In the spring of 1984 Dean Wilson was a restless young man of 23, with a dream of moving to the Amazon rainforest to help protect one of the most bountiful and wild places on earth. He was looking for a place where he could acclimate to the heat and mosquitoes of his final destination. He found what he was looking for in Louisiana’s Atchafalaya Basin.

“I figured that there were no roads in there, so it must be wilderness… and wilderness it was! What I found forever captivated my soul.”

Dean never made it to the Amazon, but stayed in the Atchafalaya making his living as a hunter and fisherman for the next 18 years. In 2000 Dean started a swamp tour company to raise awareness about the Atchafalaya Basin. Recognizing that public education alone would not be enough to protect his adopted home, he founded the Atchafalaya Basinkeeper program in 2004.

The Atchafalaya Basin is a largely unknown wonderland that echoes the richness of the Amazon. The Basin is formed around an unusual river system known as a distributary – the Atchafalaya River is a 135-mile channel that breaks off from the main stem of the Mississippi River and runs to the Gulf of Mexico. The impressive Basin contains 885,000 acres of contiguous bottomland hardwood forest, and more than a half-million acres of marshland. These coastal forests of the Atchafalaya Basin are critical in maintaining Louisiana’s coastline, preventing coastal erosion and providing storm surge protection against hurricanes.

A paradise for birds — and bird watchers — the Basin supports more than 300 bird species, including half of America’s migratory waterfowl.

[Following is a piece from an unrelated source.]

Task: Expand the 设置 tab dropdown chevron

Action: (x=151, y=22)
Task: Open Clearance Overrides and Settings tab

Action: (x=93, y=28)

No other coast in the entire world is as busy with migrating birds as the coast of Louisiana. Nearly the entire eastern North American population (and several species of the western population) of migratory neotropical songbirds migrates through Louisiana’s coast.

The swamps and forests of the Atchafalaya are among the last wild places that the Florida panther and Louisiana black bear call home. White tail deer, bobcat and coyote share this watery wilderness with alligators, beavers, mink, otters and armadillo.

For generations, the Cajun and Native American peoples of the Atchafalaya have depended on the bounty of the region, collecting fish, crawfish, shrimp and crabs. Recreational and commercial fishermen remain the backbone of local culture in this part of Louisiana. But logging has long had an important and devastating role in the history and economy of the area. After the Civil War commercial loggers hacked down the ancient cypress forests of the Basin to provide lumber for use throughout the region. By 1930 the entire basin had been clear-cut – stumps of these ancient trees are still visible today.

Today, the Basin’s second-growth forests face the same threat. In an echo of earlier days, logging operations are again eradicating stands of cypress – mainly to make garden mulch, sold to an unsuspecting public at Wal-Marts, Home Depots and garden stores across the nation.

Much of Dean’s time as the Basinkeeper is spent patrolling the swamp, introducing people firsthand to the swamp and fighting to stop this logging – much of which is done illegally. An unlikely ally in the fight to end cypress logging is the U.S. Army Corps of Engineers, New Orleans District, who would not issue permits for logging, using the jurisdiction granted to them under Section 10 of the Rivers and Harbors Act of 1899. But the Army Corps of Engineers has only eight people to enforce the conservation laws in all of southern Louisiana. Loggers know this and take full advantage of the situation. Dean’s knowledge of the Basin allows him to find illegal logging sites and report them to the Army Corps and U.S. EPA’s Criminal Investigation Division. As a result of his vigilance, one company is now under criminal investigation. However, Louisiana politicians are working to strip away the Army Corps’ jurisdiction over wetlands. This would give private landowners and timber companies unlimited access to logging cypress trees, disregarding the critical habitat that Louisiana’s coastal forests provide for wildlife.

Dean is working to develop a broad plan with other environmental groups to cripple, once and for all, the cypress mulch industry, “It’s critical for the public to recognize that whatever happens to the coastal forests of Louisiana directly impacts the entire western hemisphere.” It’s likely that few garden center customers realize that the bags of cypress mulch that they are spreading on their home gardens are the product of denuded Louisiana Cypress swamp. Making the link for gardeners between their home gardens, the songbirds that visit in the summer, and the Atchafalaya Basin is the key to preserving the largest contiguous bottomland hardwood forest and the largest river swamp in North America.